Australia’s Sir Charles Gairdner Hospital has opened the doors on a $21-million MRI renovation after more than a year of construction, government officials announced this week.
The project, funded by the Australian and Western Australian governments, implements technology that allows for more complex neuroimaging and brain surgeries, Ken Wyatt, AM, the Federal Minister for Aged Care and Minister for Indigenous Health, said in a release.

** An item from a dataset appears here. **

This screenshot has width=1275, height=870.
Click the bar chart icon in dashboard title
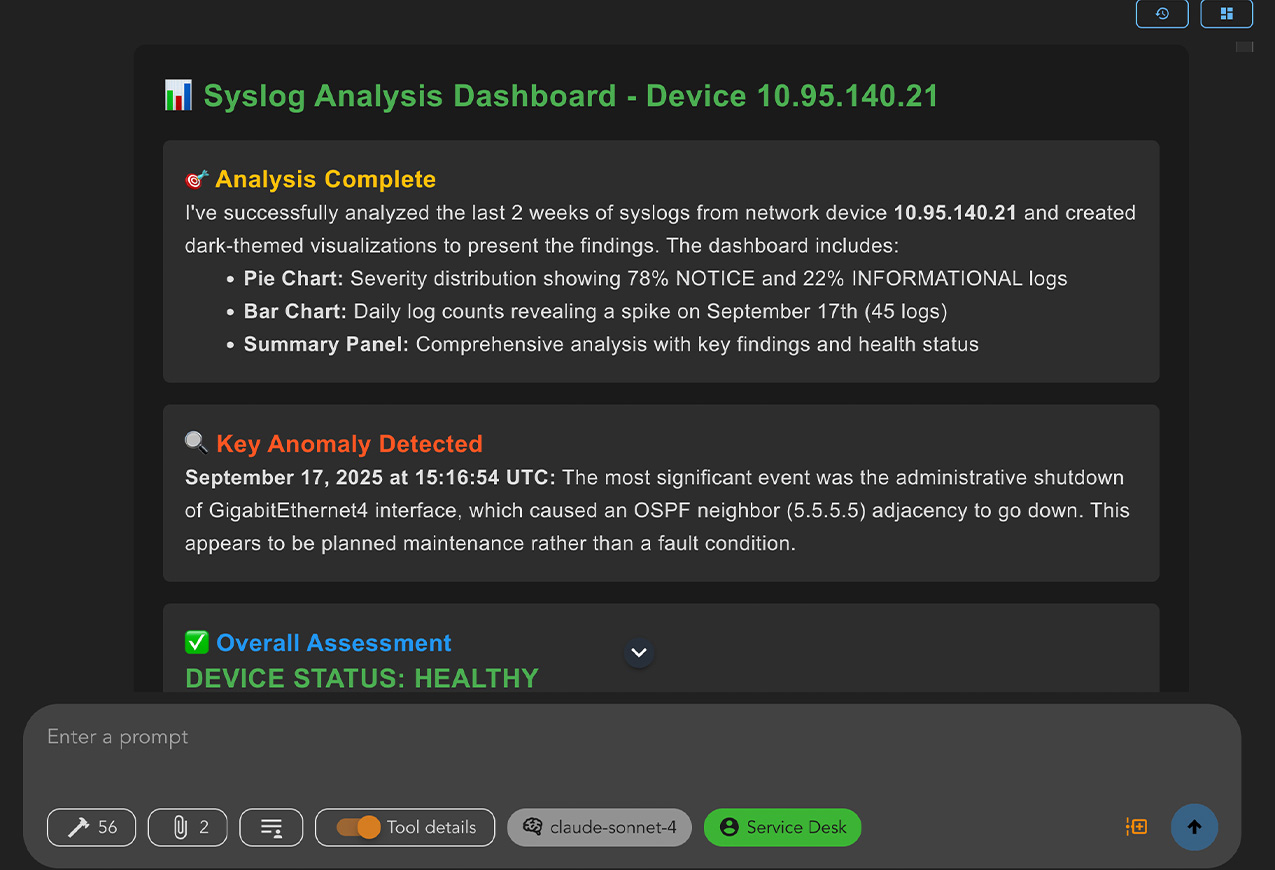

Wyatt, alongside Western Australian Minister for Health and Mental Health Roger Cook, officially opened the new suite July 6.
“MRI services are better able to identify structures within the brain and brain tumors than other imaging techniques,” Wyatt said. “When coupled with real-time imaging during surgery, this provides for significantly more precise procedures, promising improved outcomes for patients.”
The intraoperative MRI suite is the first of its kind for adults in Western Australia and is named after Western Australian neurosurgeon Neville Knuckey, who has spent more than two decades advancing the field and who’s been a long-time supporter of the project. Knuckey, who previously headed the Department of Neurosurgery at Sir Charles, is now knee-deep in stroke research at Australia’s Perron Institute.
Cook said in a release that the $21-million suite was born from a 10-year wish to improve imaging and neurosurgery services in the area.
“This will bring Sir Charles Gairdner Hospital in line with comparable service models offered not just interstate, but worldwide,” he said. “Western Australians will benefit from more precise and sensitive imaging techniques than ever before, including enhanced identifying capabilities for structures within the brain and brain tumors.”